Онъ не спрашивалъ, какимъ образомъ этотъ ангелъ могъ проникнуть къ нему. Она была съ нимъ, могъ ли онъ думать о чемъ нибудь другомъ? Впрочемъ, это нисколько не удивляло его. Онъ не задавался вопросомъ, какъ слабая, одинокая, оставленная всѣми дѣвушка сумѣла сквозь тройные запоры, сквозь тройную стражу проникнуть изъ своей темницы въ темницу своего возлюбленнаго; это казалось ему такъ просто, самъ по себѣ зналъ онъ, какимъ могуществомъ обладаетъ любовь.

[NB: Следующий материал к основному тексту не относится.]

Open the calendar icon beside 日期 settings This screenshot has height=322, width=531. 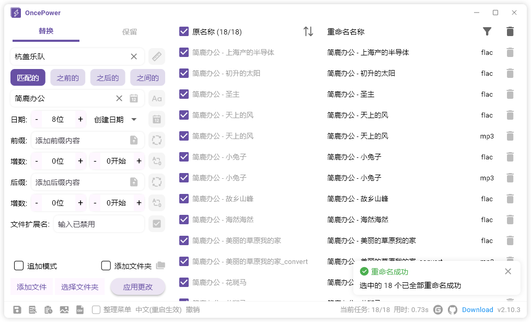point(156,119)
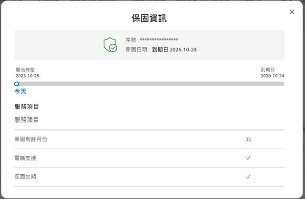Select the 電話支援 row label
This screenshot has height=199, width=305.
[x=25, y=158]
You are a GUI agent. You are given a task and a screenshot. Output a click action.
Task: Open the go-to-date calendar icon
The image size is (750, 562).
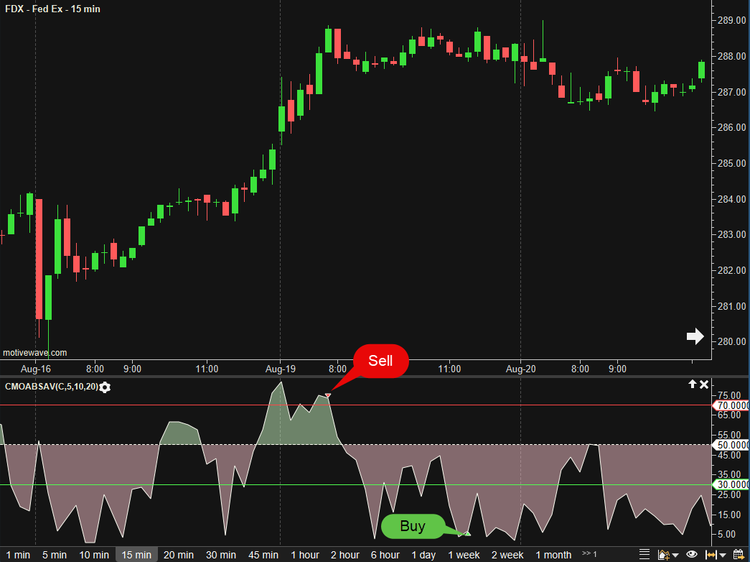click(x=738, y=554)
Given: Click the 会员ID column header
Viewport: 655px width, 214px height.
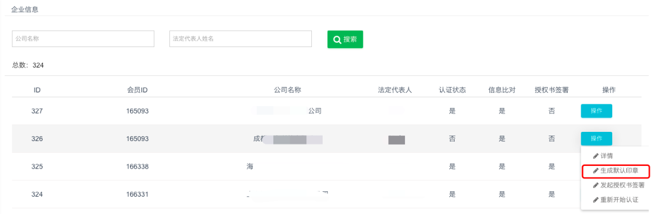Looking at the screenshot, I should (137, 90).
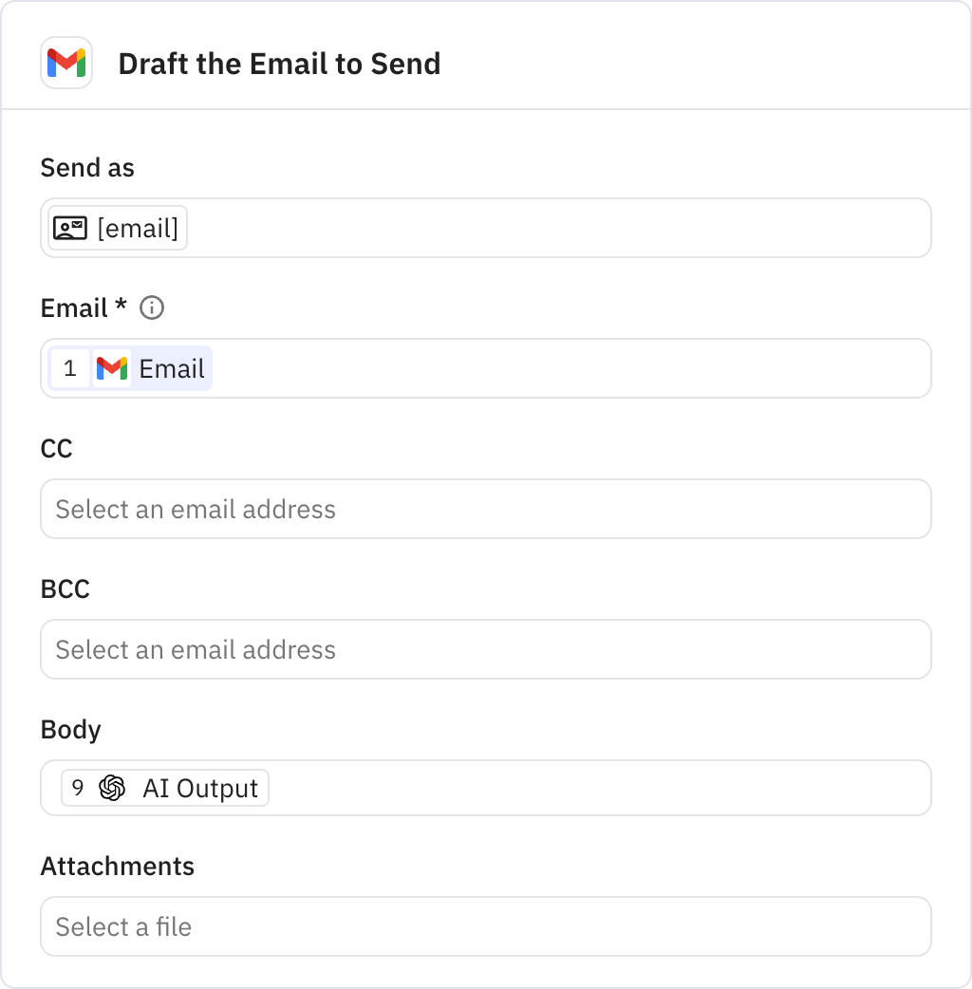Select the [email] pill in Send as
This screenshot has width=972, height=989.
pyautogui.click(x=116, y=227)
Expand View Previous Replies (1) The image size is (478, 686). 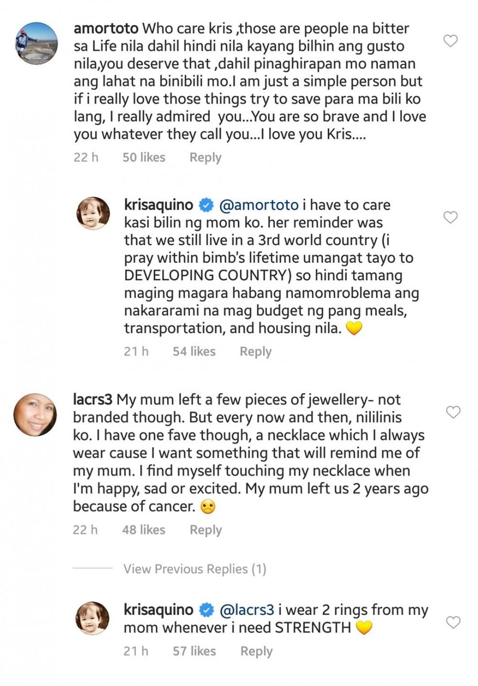pos(195,569)
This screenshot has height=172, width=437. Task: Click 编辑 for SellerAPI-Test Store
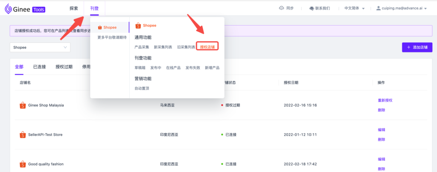(381, 130)
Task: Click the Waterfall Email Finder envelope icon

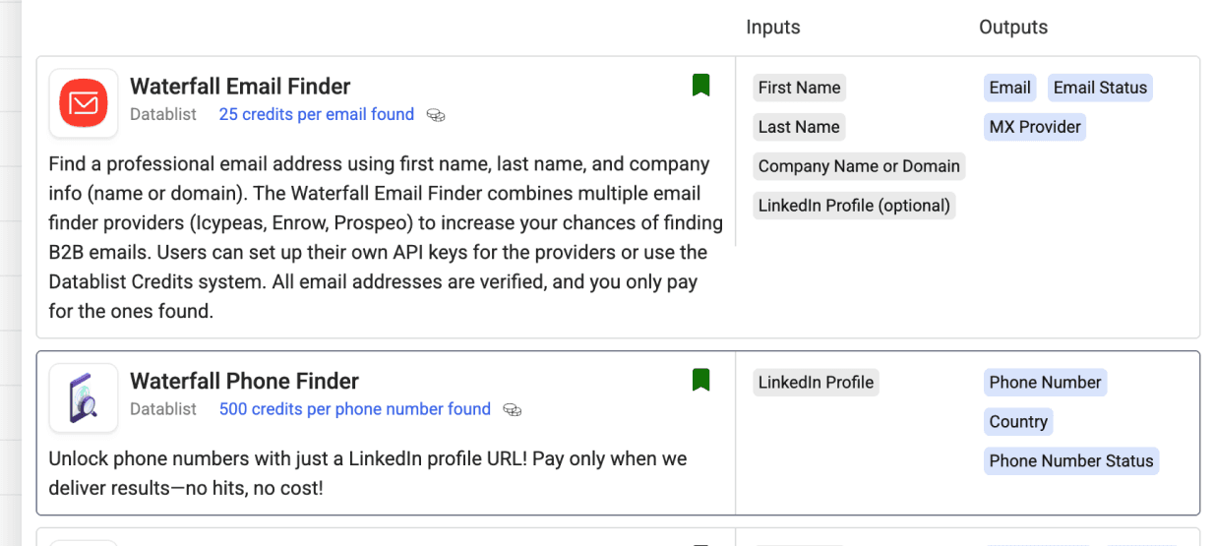Action: point(84,103)
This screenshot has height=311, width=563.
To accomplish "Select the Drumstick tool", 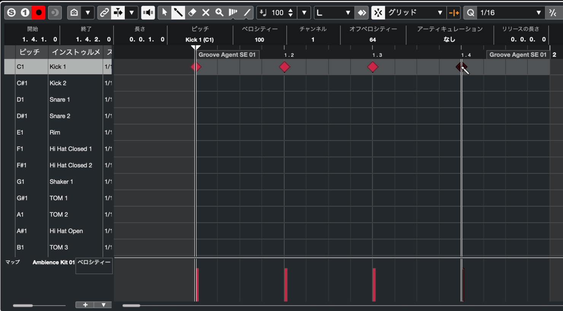I will click(178, 13).
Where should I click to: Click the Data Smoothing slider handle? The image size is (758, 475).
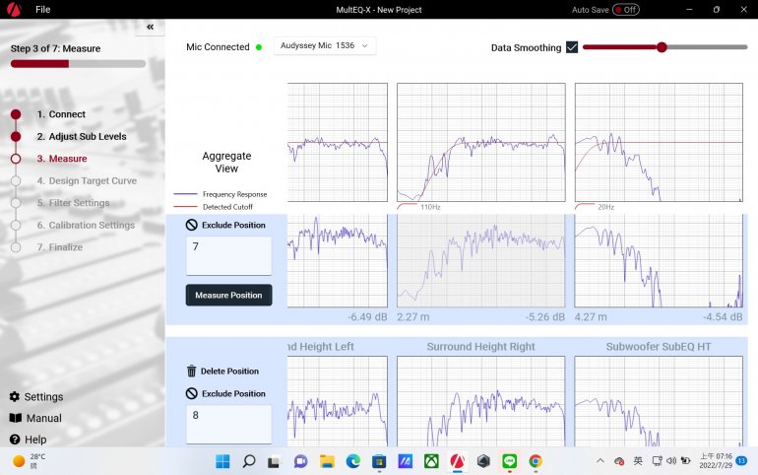[662, 46]
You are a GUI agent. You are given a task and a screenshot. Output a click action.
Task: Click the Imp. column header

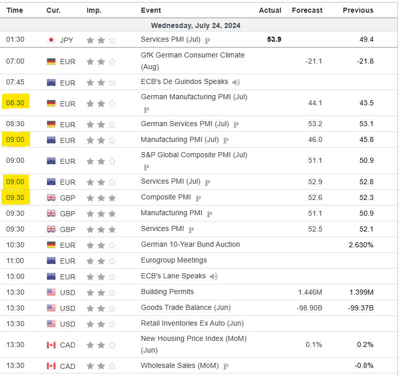click(x=94, y=10)
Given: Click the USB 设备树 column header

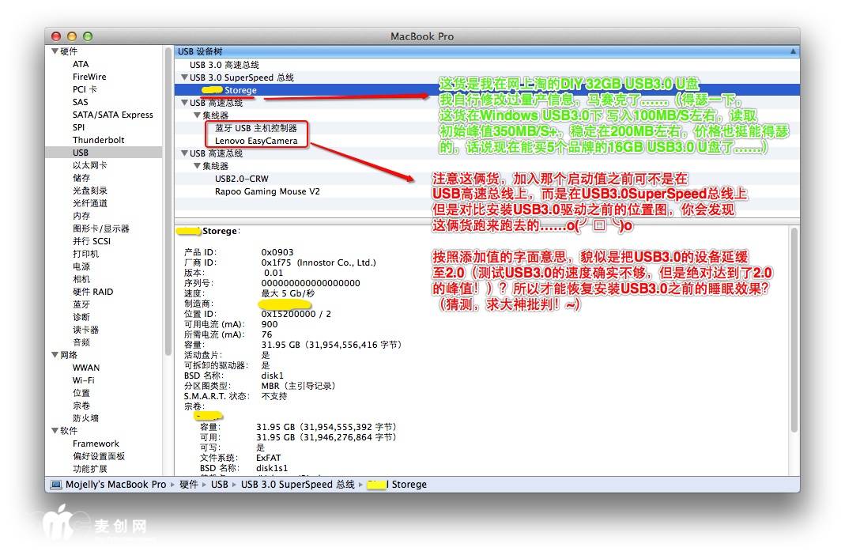Looking at the screenshot, I should click(201, 51).
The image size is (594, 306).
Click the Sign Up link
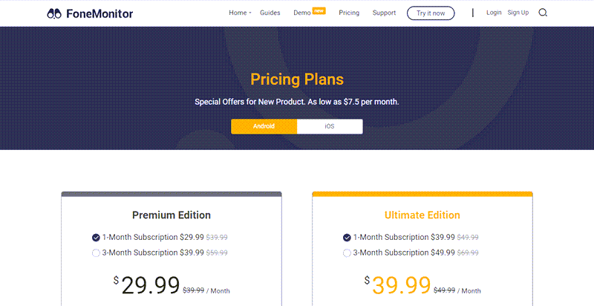pyautogui.click(x=518, y=13)
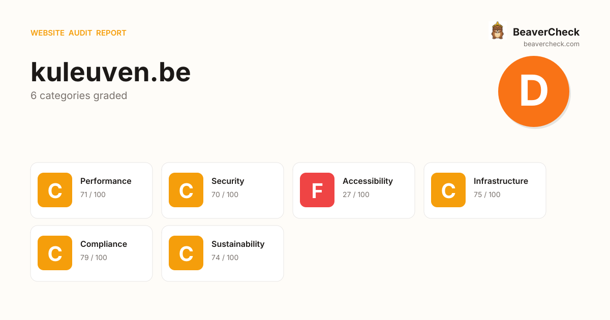The height and width of the screenshot is (320, 610).
Task: Select the kuleuven.be domain heading
Action: coord(110,72)
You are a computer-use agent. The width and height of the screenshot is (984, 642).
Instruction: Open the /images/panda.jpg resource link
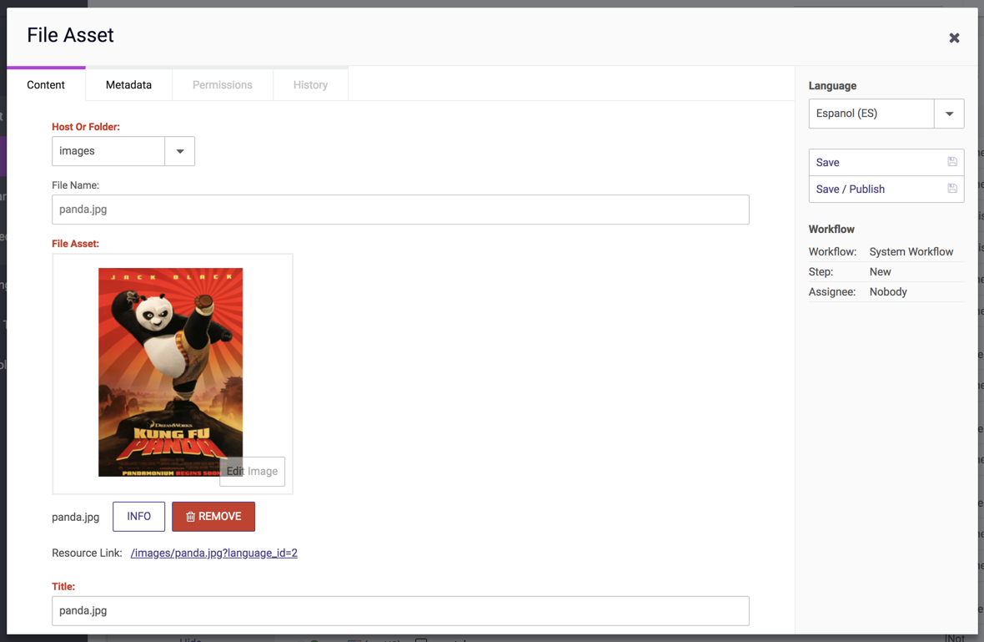pos(213,553)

Зачѣмъ разговаривать голосомъ, когда души безъ словъ понимаютъ другъ друга? Почему не позволить тѣлу молчаливо прислушиваться къ таинственному языку чувствъ? Оба молчали, потому что есть ощущенія, которыя можно выразить только молча.
Наконецъ, молодая дѣвушка подняла голову, склоненную до сихъ поръ на трепещущей груди юноши.
— Орденеръ, — сказала она: — я пришла спасти тебя.
Однако эти отрадныя слова звучали тоской и отчаяніемъ.
Орденеръ улыбаясь покачалъ головой.
— Спасти меня, Этель! Ты заблуждаешься. Бѣгство немыслимо.
— Увы, я слишкомъ хорошо это знаю. Этотъ замокъ полонъ солдатъ, каждую дверь, ведущую сюда, охраняютъ тюремщики и неусыпная стража. Но я принесла тебѣ другое средство къ спасенію, добавила она съ усиліемъ.